Work required>
Show every line of the rows below that contains the word "green".

Collected data:
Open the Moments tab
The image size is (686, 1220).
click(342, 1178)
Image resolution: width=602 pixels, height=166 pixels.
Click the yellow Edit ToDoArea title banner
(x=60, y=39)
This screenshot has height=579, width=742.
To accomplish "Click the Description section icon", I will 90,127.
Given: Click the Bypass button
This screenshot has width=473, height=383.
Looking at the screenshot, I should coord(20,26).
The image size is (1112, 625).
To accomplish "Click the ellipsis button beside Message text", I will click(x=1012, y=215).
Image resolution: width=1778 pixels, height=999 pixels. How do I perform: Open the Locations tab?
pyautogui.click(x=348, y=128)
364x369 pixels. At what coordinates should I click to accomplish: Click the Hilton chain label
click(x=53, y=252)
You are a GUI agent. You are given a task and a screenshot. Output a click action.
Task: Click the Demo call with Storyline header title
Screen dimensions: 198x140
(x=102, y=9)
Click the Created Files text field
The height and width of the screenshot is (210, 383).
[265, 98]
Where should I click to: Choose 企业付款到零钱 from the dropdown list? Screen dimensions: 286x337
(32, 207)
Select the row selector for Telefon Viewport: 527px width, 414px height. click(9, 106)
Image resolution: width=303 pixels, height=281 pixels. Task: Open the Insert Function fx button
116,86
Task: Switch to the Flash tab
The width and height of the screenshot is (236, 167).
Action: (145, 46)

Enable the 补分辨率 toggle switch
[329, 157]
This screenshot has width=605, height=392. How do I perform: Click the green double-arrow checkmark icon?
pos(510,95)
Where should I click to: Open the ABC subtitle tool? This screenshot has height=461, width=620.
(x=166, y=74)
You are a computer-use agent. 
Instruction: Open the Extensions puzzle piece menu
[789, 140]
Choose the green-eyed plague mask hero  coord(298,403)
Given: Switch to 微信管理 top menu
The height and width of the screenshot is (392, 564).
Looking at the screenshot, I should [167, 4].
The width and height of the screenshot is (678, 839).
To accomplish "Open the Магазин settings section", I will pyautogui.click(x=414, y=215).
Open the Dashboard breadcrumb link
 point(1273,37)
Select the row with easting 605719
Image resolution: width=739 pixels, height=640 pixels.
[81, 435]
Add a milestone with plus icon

Full answer>
This screenshot has width=605, height=392. How do I perform: Click the green double-arrow checkmark icon?
Choose the green-eyed plague mask hero  coord(298,403)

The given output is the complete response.